ジャコブの唾液は好きな魔法を付与出来るのだ!
「「あーーーー?!?!リール様!ここで翼を失ったら!」」
「いゃあああああんんん?!?!」突然翼を失い彗星からのガス圧にクルクル回るリール。
ドンドン!ドン!そして次々にリールに直撃するレーザービーム!!
レーザー(唾液)が気絶しているリールに纏わりつく!いやあああ!!
「「こここここれは?!止めなさい!!変態!!」」
このレーザー(唾液)は攻撃ではない捕縛魔法だ!
気絶してグッタリしているリールがレーザー(唾液)にグルグル巻きにされて彗星へと引っ張りこまれて行く。
「「させるかあーー!!!ガアアアアアアアーーーーー!!!」」
口元に龍力を集結させるアリス!!!切り札のドラゴンブレスだ!
しかし残念!
ボウン!!「いやあああんんん?!」」ドラゴンブレスの発射前にレーザー(唾液)が右足に当たってしまい強制的に女の子に戻ってしまうアリス。
「「くっ!この!離しなさい!」」レーザー(唾液)が身体中に纏わり付き絶対絶命のアリスだが負けん気を全開にして必死に抵抗を試みる。
しかしその負けん気のせいで思わずレーザービームの発射元を見てしまう。
そこには!塔の頂上から全裸で逆さ宙吊りになっている変態達の姿が!!
その口元からレーザービームが発射されているのだ!!!!
「何で裸逆さ宙吊り?!意味分かんなーーい!そしてキモーーーイ!!」
何で変態が裸で逆さ宙吊りでビームを発射しているか?
知るかぁ!変態に聞けえー!作者なら何でも答えられると思うなぁ!
とんでもなく気色悪いモノを見てしまい一瞬脱力するアリス。
「きゃ?!」
その隙を突かれてグン!!と一気に彗星へと引っ張り込まれるアリス!これはヤベェ!再度の龍化はとても間に合わない!
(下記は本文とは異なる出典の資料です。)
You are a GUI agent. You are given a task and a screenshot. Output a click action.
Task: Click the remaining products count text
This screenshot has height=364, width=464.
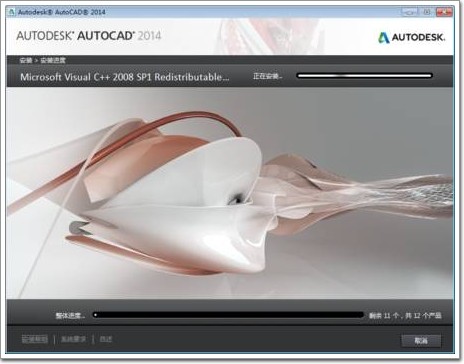pos(405,315)
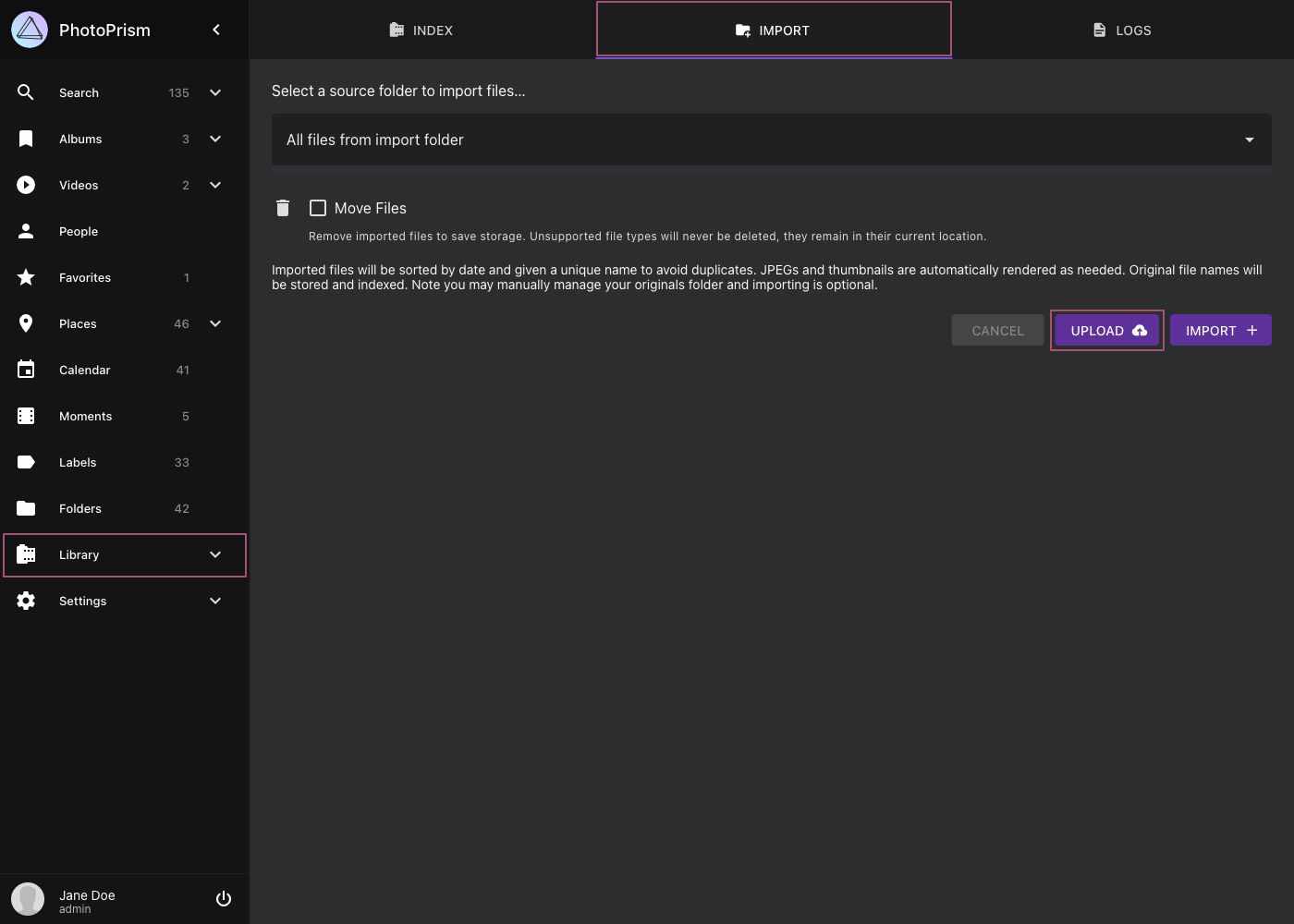The image size is (1294, 924).
Task: Click the trash icon next to Move Files
Action: pos(283,208)
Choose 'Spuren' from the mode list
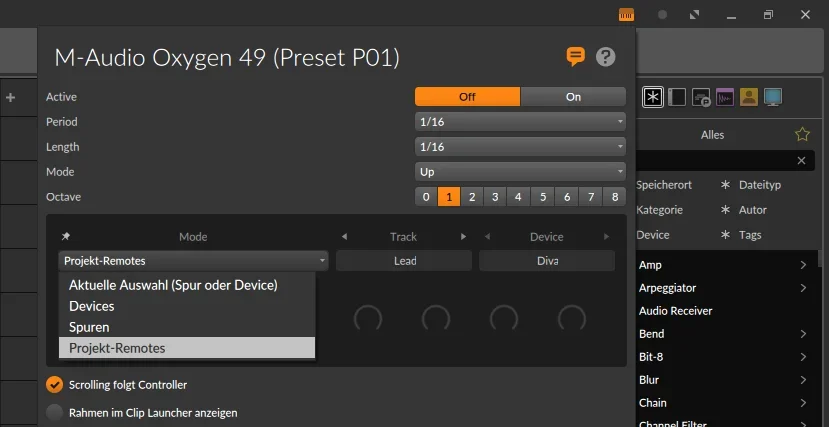The height and width of the screenshot is (427, 829). (x=89, y=327)
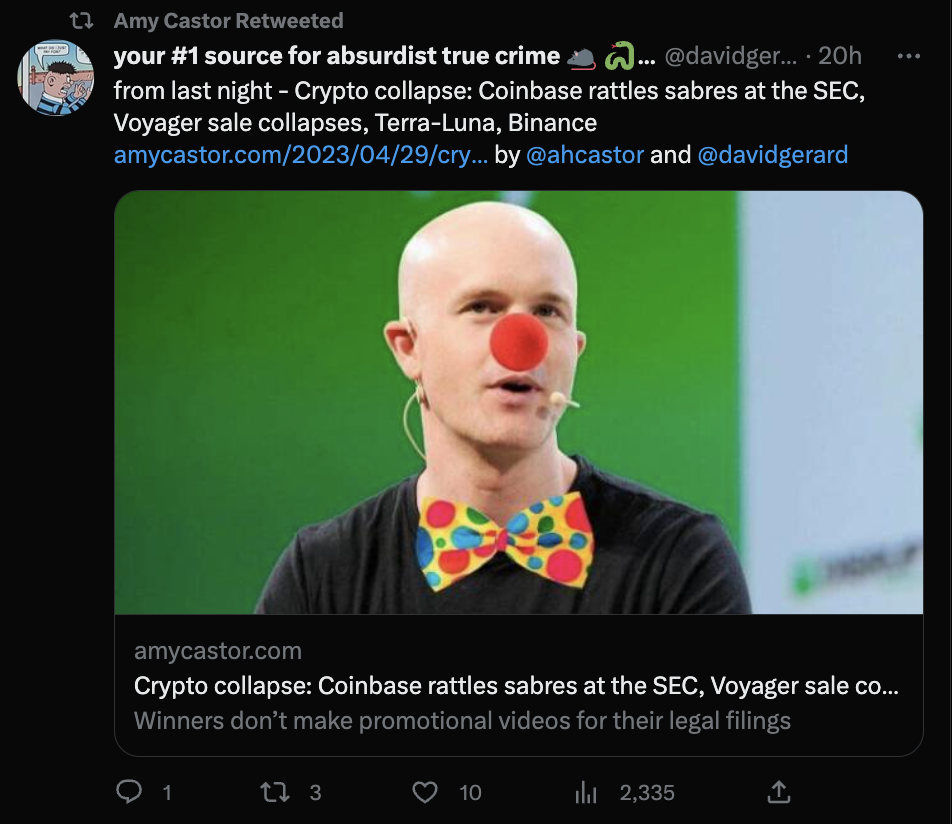Like the tweet with the heart icon
Screen dimensions: 952x824
[x=425, y=792]
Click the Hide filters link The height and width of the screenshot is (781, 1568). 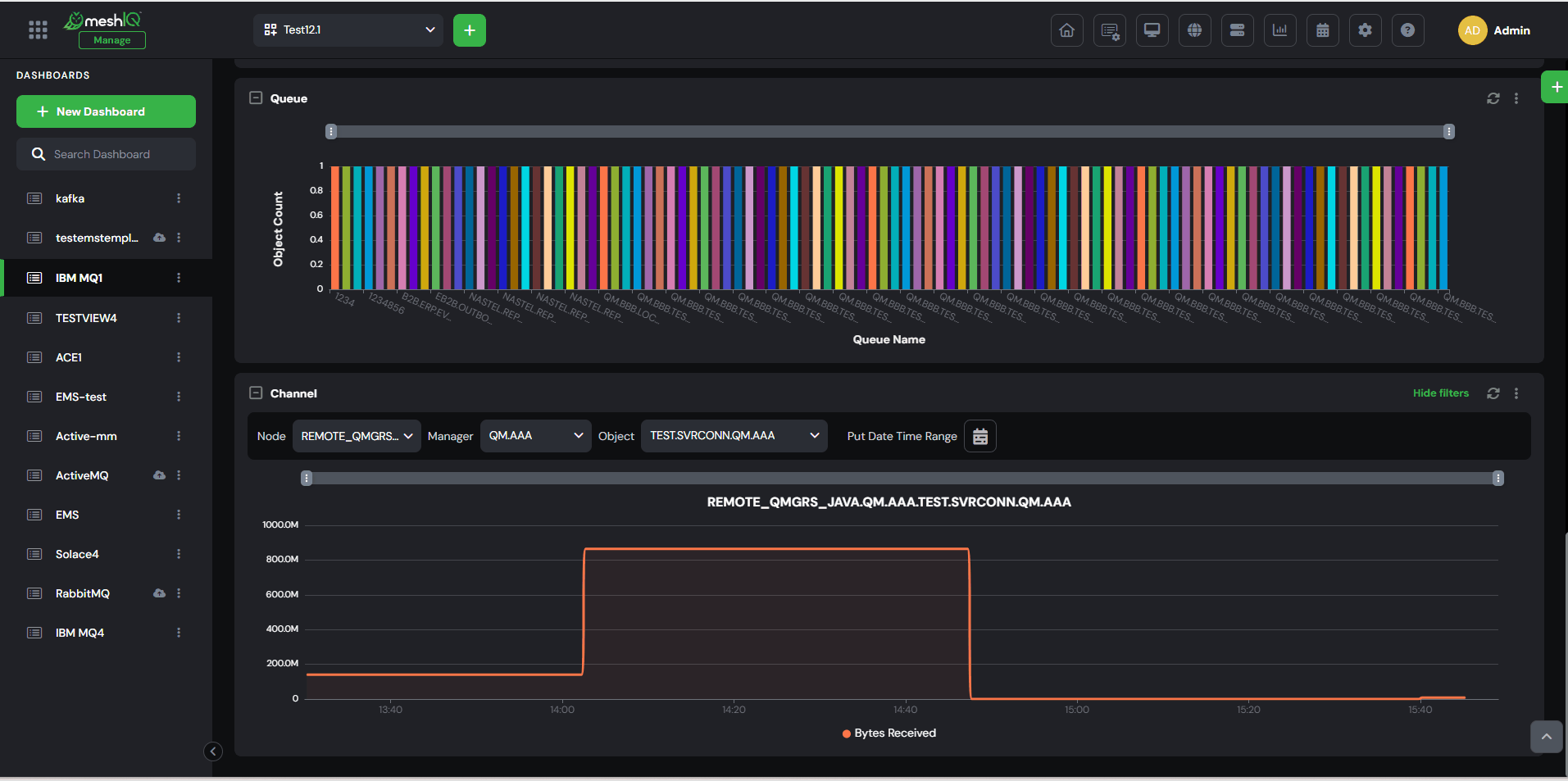point(1441,393)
「いっぱいです!変態でいっぱいです!ああーー!リール様ぁーーー?!
って?!いやぁー!来ないでぇー!変態ーーー!」
ワラワラとゾンビの如く自分に近づいてくる変態の大群を見て、最後の力を振り絞って本隊が居る方向に最後の念話を飛ばすアリス。
気絶リールは既に塔の中に引き摺り込まれてしまった。
そしてアリスも遂に力尽きて塔の中へと消えてしまった・・・ああ美しい少女がまた1人変態の餌食に・・・
☆
「意外と怖い話しになって来たね?」
「まぁ、変態のやる事じゃから大丈夫じゃろ?
それよりこれマジで5時間で書いたのか?」
うす!頑張りました!
「何でその調子で本編も書けないのかなぁ?」
これは、設定だとか考慮せず殆どモノを考えないで書いているから早いのです。